TEXT BY 中条佳子(N.Y.在住)

 映画に登場した場所を訪ねてPart7 セントラルパーク
 ニューヨークを彩る四季折々の風景の中で、一番も美しいのは秋。その理由はやはりセントラルパークの紅葉でしょう。文字通り都会のど真ん中にあるこの自然空間が、マンハッタンをよりいっそう魅力的な場所に仕立てています。映画のロケ地としてもお馴染みの、NYでもっとも人気がある公園セントラルパークが今回のテーマ。
 ニューヨークが舞台となっている映画にかならずといって良いほど登場するセントラルパーク。843エーカー、南北は59丁目から110丁目までの約4km、東西はセントラルパーク・ウェストから5番街わたる約800mの広大な敷地が、マンハッタンに潤いを与える役目を果たしている。ニューヨーカーにとってセントラルパークは散歩や昼寝、ジョギング、ローラーブレード、サイクリングを楽しむためのなくてはならないスペースだ。
 ここでは様々なカルチャー・イベントが開催される。特に毎年夏、グレート・ローンで行われるメトロポリタン・オペラとニューヨーク・フィルハーモニーのフリー・コンサートは見逃せない。デラコルテ劇場でもフリーのシェイクスピア劇(連載69参照)が野外上演されるし、もちろんジャズやロック、RB、Hip-Hopのフェスティバルも目白押しとなる。

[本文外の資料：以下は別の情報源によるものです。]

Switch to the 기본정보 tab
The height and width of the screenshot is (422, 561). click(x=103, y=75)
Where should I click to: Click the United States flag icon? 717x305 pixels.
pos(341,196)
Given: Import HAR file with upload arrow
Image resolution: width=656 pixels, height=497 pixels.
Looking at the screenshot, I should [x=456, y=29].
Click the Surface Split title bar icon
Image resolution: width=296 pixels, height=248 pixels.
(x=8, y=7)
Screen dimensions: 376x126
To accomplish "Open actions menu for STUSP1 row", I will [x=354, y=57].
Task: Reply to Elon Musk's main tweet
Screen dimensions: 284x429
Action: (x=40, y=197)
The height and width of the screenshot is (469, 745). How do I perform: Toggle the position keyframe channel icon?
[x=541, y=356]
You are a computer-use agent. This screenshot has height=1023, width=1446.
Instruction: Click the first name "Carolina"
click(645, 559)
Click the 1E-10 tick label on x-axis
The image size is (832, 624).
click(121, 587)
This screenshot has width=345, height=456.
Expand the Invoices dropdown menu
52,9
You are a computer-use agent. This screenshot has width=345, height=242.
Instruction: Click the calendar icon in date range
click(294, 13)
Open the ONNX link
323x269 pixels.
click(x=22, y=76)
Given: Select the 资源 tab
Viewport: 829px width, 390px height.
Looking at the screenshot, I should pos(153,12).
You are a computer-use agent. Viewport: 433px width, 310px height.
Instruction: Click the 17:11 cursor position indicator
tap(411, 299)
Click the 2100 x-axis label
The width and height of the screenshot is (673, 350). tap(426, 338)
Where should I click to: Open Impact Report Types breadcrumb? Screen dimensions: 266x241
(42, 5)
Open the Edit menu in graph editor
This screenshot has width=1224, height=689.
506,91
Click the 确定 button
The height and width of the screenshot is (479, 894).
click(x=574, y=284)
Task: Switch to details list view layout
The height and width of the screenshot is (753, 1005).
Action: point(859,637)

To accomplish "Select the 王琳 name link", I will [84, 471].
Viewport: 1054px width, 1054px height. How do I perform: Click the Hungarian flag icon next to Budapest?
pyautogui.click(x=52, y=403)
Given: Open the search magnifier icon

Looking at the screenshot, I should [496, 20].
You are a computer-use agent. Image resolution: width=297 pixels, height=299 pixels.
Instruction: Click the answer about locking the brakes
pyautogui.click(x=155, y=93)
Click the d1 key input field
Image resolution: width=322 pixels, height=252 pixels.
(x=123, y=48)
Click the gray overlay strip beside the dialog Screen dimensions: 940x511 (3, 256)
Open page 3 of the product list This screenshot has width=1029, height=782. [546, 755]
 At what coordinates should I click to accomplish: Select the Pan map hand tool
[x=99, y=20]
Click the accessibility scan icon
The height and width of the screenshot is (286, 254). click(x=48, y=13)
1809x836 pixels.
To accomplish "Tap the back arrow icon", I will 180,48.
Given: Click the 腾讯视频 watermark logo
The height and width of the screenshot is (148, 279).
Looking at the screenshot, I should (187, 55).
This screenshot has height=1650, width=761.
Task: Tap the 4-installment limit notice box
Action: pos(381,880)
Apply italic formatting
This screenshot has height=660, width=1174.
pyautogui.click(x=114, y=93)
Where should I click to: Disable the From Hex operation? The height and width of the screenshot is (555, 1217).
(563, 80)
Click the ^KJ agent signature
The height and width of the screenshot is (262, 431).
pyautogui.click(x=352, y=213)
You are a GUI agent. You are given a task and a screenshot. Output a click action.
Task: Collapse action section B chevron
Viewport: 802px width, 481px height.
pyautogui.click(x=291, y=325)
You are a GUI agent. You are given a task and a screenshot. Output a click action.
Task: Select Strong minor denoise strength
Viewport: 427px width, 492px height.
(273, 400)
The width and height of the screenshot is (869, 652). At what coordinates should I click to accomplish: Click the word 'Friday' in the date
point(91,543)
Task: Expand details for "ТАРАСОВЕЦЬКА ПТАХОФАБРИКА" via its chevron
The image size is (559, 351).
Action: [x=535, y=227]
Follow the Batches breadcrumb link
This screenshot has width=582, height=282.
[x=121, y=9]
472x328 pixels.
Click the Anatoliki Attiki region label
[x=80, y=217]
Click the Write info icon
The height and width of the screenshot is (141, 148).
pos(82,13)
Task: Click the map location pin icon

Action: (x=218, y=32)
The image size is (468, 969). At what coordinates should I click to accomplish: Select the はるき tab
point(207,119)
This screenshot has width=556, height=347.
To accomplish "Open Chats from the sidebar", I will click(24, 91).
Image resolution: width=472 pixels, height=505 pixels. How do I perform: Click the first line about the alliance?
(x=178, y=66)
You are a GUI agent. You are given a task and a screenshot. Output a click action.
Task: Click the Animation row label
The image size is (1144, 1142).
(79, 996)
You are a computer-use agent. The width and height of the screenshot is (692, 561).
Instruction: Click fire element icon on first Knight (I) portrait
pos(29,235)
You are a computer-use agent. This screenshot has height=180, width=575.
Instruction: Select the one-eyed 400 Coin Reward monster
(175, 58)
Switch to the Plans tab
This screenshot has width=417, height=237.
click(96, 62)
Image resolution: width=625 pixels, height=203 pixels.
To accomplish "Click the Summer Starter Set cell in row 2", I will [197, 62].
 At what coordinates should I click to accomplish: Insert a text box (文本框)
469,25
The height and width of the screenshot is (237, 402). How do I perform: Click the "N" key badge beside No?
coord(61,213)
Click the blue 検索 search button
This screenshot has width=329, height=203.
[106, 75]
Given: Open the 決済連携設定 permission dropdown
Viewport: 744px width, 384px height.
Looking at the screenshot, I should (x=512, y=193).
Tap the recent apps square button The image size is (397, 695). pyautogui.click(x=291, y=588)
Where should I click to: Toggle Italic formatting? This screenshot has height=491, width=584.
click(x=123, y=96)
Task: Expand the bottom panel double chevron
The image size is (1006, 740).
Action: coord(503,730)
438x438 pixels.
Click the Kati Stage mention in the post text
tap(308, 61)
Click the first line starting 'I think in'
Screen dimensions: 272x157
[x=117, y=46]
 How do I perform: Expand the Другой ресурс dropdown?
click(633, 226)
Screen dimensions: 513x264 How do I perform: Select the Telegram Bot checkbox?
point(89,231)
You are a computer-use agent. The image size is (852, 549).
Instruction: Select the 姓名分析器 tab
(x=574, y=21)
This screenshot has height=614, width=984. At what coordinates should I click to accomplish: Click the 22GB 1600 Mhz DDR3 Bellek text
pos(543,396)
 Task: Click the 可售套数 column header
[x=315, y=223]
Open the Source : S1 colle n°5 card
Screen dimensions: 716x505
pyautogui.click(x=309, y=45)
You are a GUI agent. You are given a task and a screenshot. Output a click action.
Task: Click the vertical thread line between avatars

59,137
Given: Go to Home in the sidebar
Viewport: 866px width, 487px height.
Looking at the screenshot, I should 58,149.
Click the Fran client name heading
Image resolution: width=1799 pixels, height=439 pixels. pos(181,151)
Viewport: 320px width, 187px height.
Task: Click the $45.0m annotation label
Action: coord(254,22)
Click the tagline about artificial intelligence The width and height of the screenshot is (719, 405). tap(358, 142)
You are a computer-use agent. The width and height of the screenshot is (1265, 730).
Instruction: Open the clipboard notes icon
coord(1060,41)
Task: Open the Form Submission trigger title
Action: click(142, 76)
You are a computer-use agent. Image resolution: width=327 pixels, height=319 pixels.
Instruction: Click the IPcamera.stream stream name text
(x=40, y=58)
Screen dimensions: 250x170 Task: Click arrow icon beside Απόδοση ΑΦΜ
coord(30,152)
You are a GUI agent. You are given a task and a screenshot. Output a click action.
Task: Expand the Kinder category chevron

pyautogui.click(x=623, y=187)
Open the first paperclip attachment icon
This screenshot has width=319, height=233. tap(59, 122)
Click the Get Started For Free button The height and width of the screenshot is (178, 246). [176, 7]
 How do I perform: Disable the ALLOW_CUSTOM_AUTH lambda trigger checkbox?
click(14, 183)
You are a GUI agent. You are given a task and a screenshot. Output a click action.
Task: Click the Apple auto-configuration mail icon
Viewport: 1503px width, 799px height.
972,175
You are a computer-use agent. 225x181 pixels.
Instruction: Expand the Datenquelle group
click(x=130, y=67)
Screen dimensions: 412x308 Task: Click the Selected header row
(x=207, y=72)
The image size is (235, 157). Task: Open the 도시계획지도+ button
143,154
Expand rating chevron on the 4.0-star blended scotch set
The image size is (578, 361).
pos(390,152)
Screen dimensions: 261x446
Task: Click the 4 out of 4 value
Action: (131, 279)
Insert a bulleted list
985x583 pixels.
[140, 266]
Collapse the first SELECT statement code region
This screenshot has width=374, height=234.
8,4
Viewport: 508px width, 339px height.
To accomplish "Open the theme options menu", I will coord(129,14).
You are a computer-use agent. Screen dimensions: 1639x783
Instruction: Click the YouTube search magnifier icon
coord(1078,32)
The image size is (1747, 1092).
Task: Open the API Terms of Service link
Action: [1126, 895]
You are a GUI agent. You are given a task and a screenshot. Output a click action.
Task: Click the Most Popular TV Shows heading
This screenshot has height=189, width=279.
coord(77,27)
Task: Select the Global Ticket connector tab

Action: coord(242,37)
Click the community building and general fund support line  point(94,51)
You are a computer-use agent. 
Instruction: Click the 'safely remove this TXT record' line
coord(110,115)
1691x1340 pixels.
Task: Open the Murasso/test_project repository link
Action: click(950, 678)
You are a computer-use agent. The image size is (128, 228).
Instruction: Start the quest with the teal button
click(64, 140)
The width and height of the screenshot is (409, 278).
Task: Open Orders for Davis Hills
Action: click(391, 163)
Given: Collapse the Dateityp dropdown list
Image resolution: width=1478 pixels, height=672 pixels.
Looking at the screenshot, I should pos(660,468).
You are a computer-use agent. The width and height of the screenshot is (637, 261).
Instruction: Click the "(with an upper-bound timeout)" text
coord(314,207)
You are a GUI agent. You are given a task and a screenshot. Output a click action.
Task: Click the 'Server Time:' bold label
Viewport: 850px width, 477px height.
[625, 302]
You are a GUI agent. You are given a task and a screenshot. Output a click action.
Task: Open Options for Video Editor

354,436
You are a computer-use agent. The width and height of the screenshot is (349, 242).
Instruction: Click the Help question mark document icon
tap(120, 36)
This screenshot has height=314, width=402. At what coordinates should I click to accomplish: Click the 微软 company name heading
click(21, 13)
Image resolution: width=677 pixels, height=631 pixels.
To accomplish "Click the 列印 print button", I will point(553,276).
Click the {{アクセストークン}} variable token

 春には花々が咲き乱れる中で、そして紅葉シーズンには落ち葉を踏みしめながらニューヨーカーはセントラルパークでデート。『オータム・イン・ニューヨーク』('99)、『恋人たちの予感』('89)にロマンチックで美しい秋の情景がとらえられていた。
 この公園を訪れるなら一度は馬車に乗ってみたい。でもこれはロマンチックなアイディアかどうかは疑問。馬も歩けば馬糞も落ちる、臭覚の鋭い人は馬車酔いしてしまうかも。というわけでクリス・ロックのコメディ『Down to Earth』(01)ではマスクしながら馬車に乗る場面があった。

 『私に近い6人の他人』('93)の夜の馬車のシーンも印象的。ゴシップではハリソン・フォードとララ・フリン・ボイルが、月夜の馬車に乗ったと報道された。
 11月4日には毎年恒例のニューヨークマラソンが無事開催されたが、このマラソンの最終地点はセントラルパーク内のタバーン・オン・ザ・グリーン前(連載79参照)。セントラルパークでは人が走る、りすも走る。そして『スチュアート・リトル』('99)を観るとねずみも走っている。

 最近の映画では、サミュエル・L・ジャクソンがセントラルパークの洞穴に住む破綻した天才ピアニストを演じる『The Caveman's Valentine』(01)や、ロマンティックコメディ『僕たちのアナ・バナナ』(00)の撮影が行われている。『リトル・ニッキー』(00)ではニッキーが大いびきをかきながらパークの岩の上で寝ていた。

 過去にさかのぼるとでは『クレイマー、クレイマー』('79)、『アニー・ホール』('77)、『ウォール街』('87)、『マンハッタン』('79)のロケーションになっている。
 最後に紹介したいのは、セントラルパークの一番の人気スポットはストロベリー・フィールズ。レノンのドキュメンタリー映画『イマジン』('86)にも登場している。ここにはオノ・ヨーコ寄贈によるイマジンの歌詩「Imagine all the people living in peace/すべての人々が平和の中で生きることを想像してみよう」を刻んだ石碑がある。その下に連なる世界各国の名前のトップが、アフガニスタンだということに気がついているアメリカ人は果たして何人いるのだろうか。